Entries provided —
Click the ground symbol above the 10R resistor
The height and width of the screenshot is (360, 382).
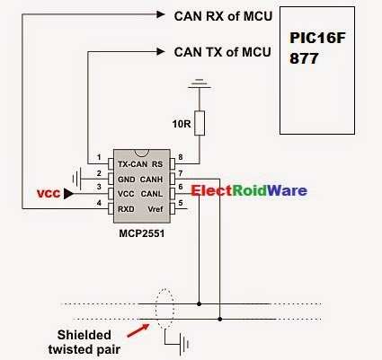(200, 88)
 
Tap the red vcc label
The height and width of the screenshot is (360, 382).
(49, 193)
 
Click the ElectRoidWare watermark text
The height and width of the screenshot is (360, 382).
(248, 190)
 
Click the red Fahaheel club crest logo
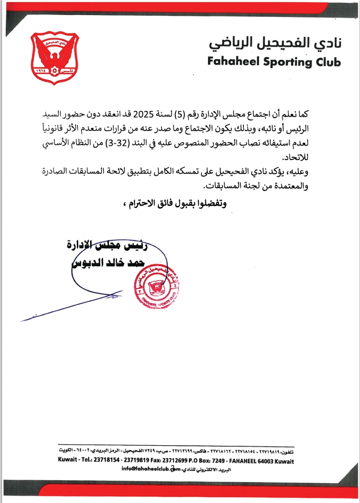[x=55, y=58]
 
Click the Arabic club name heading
[x=275, y=43]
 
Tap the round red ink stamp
[x=157, y=287]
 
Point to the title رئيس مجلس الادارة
[x=107, y=246]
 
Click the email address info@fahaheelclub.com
[x=151, y=469]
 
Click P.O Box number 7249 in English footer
[x=218, y=460]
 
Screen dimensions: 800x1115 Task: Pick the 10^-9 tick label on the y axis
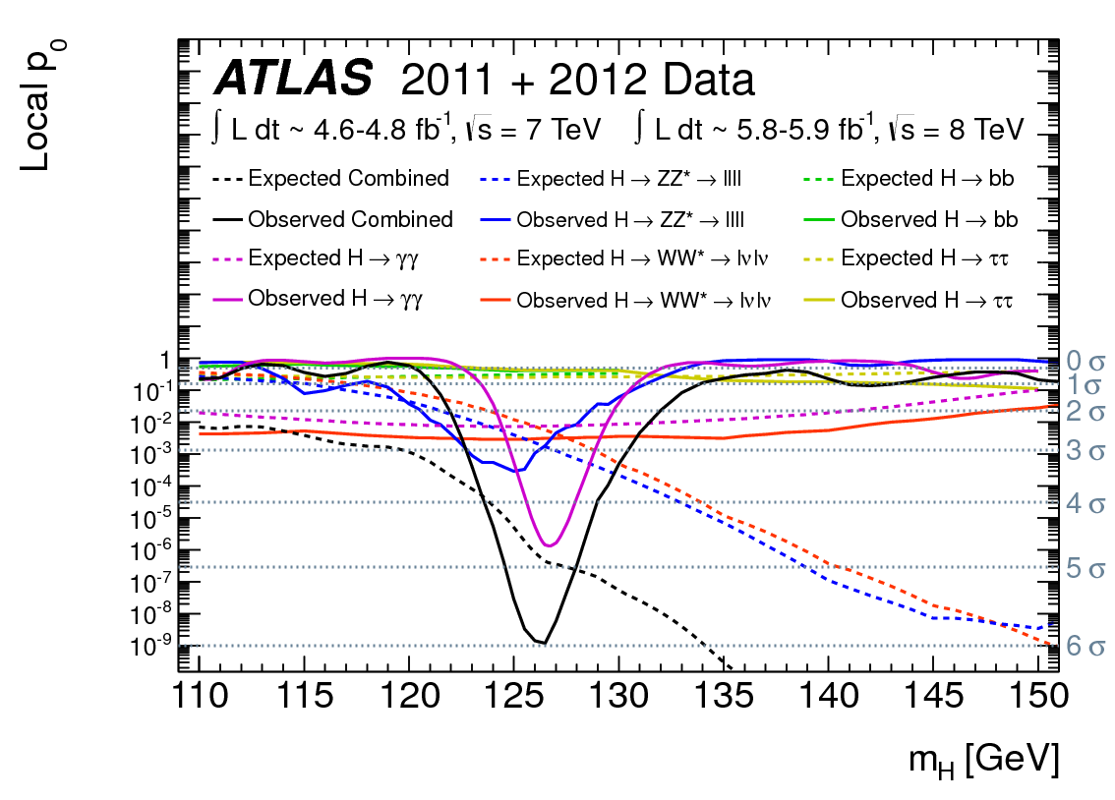click(x=148, y=647)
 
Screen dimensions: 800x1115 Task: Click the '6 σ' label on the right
click(x=1086, y=647)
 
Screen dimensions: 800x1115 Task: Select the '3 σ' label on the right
click(x=1086, y=451)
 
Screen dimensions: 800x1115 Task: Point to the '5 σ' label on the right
click(x=1086, y=567)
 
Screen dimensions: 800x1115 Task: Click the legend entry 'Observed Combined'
click(x=350, y=219)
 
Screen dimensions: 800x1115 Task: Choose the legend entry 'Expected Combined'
click(x=348, y=179)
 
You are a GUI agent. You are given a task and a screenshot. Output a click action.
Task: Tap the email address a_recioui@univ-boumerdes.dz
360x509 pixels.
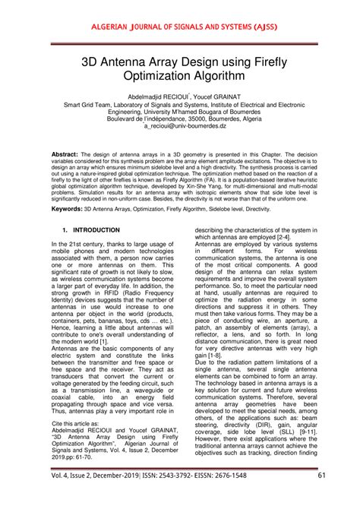179,128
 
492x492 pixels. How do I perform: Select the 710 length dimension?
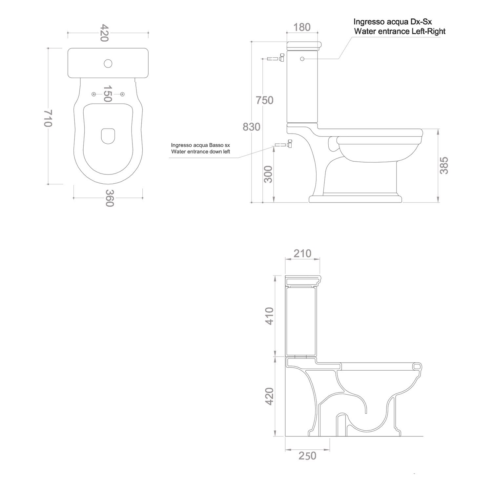click(48, 118)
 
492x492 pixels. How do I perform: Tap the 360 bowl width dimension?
click(109, 198)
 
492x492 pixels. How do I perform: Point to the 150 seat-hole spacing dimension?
click(108, 94)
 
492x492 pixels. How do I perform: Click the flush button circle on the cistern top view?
click(108, 63)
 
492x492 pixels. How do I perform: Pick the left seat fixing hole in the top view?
click(94, 94)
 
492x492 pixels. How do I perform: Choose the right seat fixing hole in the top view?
click(122, 94)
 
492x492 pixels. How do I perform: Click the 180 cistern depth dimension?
click(302, 27)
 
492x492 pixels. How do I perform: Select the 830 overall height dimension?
click(252, 127)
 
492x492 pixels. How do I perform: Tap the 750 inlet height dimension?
click(264, 100)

Challenge — Please reproduce all of the records above word for word, from the first to the last, and leave out the pictures.

Exercise response —
Click the ground symbol above the 10R resistor
The height and width of the screenshot is (360, 382).
(200, 88)
 
Tap the red vcc label
The height and width of the screenshot is (360, 382).
(49, 193)
 
Click the ElectRoidWare watermark text
The height and width of the screenshot is (360, 382).
(248, 190)
 
Click the red Fahaheel club crest logo
[x=55, y=58]
 
Click the Arabic club name heading
[x=275, y=43]
 
Tap the round red ink stamp
[x=157, y=287]
 
Point to the title رئيس مجلس الادارة
[x=107, y=246]
 
Click the email address info@fahaheelclub.com
[x=151, y=469]
 
Click P.O Box number 7249 in English footer
[x=218, y=460]
 
Screen dimensions: 800x1115 Task: Pick the 10^-9 tick label on the y axis
click(x=148, y=647)
 
Screen dimensions: 800x1115 Task: Click the '6 σ' label on the right
click(x=1086, y=647)
 
Screen dimensions: 800x1115 Task: Select the '3 σ' label on the right
click(x=1086, y=451)
 
Screen dimensions: 800x1115 Task: Point to the '5 σ' label on the right
click(x=1086, y=567)
 
Screen dimensions: 800x1115 Task: Click the legend entry 'Observed Combined'
click(x=350, y=219)
 
Screen dimensions: 800x1115 Task: Choose the legend entry 'Expected Combined'
click(x=348, y=179)
 
You are a GUI agent. You are given a task and a screenshot. Output a click action.
Task: Tap the email address a_recioui@univ-boumerdes.dz
360x509 pixels.
179,128
 
492x492 pixels. How do I perform: Select the 710 length dimension?
click(48, 118)
 
492x492 pixels. How do I perform: Tap the 360 bowl width dimension?
click(109, 198)
 
492x492 pixels. How do I perform: Point to the 150 seat-hole spacing dimension?
click(108, 94)
 
492x492 pixels. How do I perform: Click the flush button circle on the cistern top view?
click(108, 63)
 
492x492 pixels. How do I perform: Pick the left seat fixing hole in the top view?
click(94, 94)
 
492x492 pixels. How do I perform: Choose the right seat fixing hole in the top view?
click(122, 94)
 
492x492 pixels. How do I perform: Click the 180 cistern depth dimension?
click(302, 27)
 
492x492 pixels. How do I perform: Select the 830 overall height dimension?
click(252, 127)
 
492x492 pixels. How do I perform: Tap the 750 inlet height dimension?
click(264, 100)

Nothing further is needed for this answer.